• [EXERCISE DETAILS]: Rewrite the lines from the line with "Task: Open the ku6 special show example link" to the line with "Select the 'ủa", replacing "This screenshot" with "This image" and leaving everything else unchanged.

• [LISTED RECORDS]:

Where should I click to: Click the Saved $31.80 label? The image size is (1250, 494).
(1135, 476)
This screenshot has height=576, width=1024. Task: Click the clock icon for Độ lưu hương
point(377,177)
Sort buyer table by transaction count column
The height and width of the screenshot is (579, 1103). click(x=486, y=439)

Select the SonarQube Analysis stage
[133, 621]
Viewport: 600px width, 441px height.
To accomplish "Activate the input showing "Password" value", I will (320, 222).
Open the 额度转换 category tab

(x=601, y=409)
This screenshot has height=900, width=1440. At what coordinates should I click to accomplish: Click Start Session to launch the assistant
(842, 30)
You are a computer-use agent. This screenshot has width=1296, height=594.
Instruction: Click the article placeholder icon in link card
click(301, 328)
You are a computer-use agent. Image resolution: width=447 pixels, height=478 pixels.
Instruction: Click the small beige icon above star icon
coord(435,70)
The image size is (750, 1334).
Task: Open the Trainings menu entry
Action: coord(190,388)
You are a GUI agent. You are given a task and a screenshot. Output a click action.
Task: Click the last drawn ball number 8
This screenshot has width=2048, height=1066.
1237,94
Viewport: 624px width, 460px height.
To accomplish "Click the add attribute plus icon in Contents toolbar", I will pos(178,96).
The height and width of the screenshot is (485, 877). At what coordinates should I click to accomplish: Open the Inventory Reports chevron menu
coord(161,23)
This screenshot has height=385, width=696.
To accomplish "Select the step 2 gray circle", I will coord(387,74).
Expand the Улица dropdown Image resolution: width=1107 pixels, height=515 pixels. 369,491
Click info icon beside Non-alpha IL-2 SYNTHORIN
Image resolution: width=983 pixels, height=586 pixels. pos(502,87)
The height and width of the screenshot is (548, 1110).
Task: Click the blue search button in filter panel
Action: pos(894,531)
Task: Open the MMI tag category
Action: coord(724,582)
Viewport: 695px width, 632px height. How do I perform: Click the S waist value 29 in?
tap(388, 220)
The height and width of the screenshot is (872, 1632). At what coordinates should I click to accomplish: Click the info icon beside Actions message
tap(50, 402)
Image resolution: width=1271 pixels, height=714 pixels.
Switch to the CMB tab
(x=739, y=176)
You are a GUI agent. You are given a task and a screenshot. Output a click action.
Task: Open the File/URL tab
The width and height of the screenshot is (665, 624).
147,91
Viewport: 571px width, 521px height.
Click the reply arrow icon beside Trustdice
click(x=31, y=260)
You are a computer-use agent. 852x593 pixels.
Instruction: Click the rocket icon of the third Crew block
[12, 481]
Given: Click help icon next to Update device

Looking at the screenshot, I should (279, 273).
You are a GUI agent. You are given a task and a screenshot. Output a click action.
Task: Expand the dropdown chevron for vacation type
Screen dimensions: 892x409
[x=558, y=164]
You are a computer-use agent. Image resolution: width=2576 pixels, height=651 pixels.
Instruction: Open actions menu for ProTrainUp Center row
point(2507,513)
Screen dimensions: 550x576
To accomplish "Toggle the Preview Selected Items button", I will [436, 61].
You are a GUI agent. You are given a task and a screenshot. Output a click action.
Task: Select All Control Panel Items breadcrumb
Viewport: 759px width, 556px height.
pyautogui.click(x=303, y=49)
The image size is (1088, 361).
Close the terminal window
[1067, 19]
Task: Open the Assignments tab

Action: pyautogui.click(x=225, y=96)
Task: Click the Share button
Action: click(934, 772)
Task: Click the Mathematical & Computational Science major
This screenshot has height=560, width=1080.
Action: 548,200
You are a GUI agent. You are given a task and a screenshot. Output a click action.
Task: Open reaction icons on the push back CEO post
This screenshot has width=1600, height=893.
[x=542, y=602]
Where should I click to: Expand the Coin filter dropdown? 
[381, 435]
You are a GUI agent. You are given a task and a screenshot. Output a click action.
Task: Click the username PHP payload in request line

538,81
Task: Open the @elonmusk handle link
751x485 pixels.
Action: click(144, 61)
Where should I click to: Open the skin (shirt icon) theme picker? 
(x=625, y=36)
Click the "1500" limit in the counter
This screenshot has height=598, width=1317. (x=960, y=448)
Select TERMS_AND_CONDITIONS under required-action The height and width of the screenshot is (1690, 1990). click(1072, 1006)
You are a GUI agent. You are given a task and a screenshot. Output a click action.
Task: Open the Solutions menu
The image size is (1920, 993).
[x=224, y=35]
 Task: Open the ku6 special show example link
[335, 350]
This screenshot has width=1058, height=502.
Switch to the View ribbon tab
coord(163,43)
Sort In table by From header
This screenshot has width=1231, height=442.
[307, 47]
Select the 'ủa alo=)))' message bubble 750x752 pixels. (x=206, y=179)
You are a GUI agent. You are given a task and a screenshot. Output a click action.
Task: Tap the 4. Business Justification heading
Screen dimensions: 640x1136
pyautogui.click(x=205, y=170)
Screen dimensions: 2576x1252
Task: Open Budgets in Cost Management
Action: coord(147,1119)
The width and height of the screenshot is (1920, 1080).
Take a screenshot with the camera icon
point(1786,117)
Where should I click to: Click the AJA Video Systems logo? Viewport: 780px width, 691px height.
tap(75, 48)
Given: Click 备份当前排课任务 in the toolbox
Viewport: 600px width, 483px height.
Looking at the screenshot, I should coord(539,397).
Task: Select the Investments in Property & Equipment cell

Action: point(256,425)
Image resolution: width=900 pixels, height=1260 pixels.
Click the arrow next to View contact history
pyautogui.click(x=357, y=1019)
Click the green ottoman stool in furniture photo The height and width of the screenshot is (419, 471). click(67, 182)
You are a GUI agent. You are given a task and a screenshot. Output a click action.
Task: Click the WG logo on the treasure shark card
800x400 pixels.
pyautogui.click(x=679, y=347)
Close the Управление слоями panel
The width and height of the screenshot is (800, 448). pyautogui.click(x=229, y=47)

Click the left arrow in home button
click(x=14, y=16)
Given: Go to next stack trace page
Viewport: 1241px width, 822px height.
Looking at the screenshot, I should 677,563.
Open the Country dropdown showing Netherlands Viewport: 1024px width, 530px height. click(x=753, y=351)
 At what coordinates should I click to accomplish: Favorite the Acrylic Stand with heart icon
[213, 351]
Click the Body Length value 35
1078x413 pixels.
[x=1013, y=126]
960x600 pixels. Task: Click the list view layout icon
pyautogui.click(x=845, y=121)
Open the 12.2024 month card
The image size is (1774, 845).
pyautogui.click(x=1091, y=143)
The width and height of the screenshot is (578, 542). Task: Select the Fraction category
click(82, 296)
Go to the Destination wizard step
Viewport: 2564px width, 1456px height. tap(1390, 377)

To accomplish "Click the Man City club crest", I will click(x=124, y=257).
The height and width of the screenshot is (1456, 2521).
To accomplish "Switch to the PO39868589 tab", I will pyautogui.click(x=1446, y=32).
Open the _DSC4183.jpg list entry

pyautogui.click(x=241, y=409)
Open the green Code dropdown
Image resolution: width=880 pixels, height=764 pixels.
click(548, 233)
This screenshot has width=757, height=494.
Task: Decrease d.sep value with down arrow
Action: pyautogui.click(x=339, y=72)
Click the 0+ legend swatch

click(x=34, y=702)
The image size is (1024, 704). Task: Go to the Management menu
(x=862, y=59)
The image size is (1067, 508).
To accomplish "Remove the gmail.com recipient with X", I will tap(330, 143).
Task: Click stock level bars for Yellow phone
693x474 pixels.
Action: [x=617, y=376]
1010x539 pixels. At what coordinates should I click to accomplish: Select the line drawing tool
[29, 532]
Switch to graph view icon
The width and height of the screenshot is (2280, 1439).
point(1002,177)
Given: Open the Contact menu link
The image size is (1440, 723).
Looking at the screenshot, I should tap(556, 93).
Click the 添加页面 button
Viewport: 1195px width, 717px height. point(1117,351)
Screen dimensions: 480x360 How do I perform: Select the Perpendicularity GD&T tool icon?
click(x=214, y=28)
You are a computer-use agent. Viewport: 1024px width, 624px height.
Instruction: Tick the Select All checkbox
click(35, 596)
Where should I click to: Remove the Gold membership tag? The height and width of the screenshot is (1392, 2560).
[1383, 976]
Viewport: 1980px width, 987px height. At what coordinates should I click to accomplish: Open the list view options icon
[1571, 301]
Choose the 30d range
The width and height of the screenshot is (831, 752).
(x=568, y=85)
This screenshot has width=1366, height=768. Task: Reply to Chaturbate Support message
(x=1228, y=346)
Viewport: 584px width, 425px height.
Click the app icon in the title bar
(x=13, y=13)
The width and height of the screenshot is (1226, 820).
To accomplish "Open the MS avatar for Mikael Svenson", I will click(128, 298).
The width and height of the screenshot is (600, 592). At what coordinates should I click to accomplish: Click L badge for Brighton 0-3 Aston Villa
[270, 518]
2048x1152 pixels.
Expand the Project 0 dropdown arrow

• [CORRECT ANSWER]:
 Task: Open the ku6 special show example link
[335, 350]
This image has width=1058, height=502.
Switch to the View ribbon tab
coord(163,43)
Sort In table by From header
This image has width=1231, height=442.
[307, 47]
Select the 'ủa alo=)))' message bubble 750x752 pixels. (x=206, y=179)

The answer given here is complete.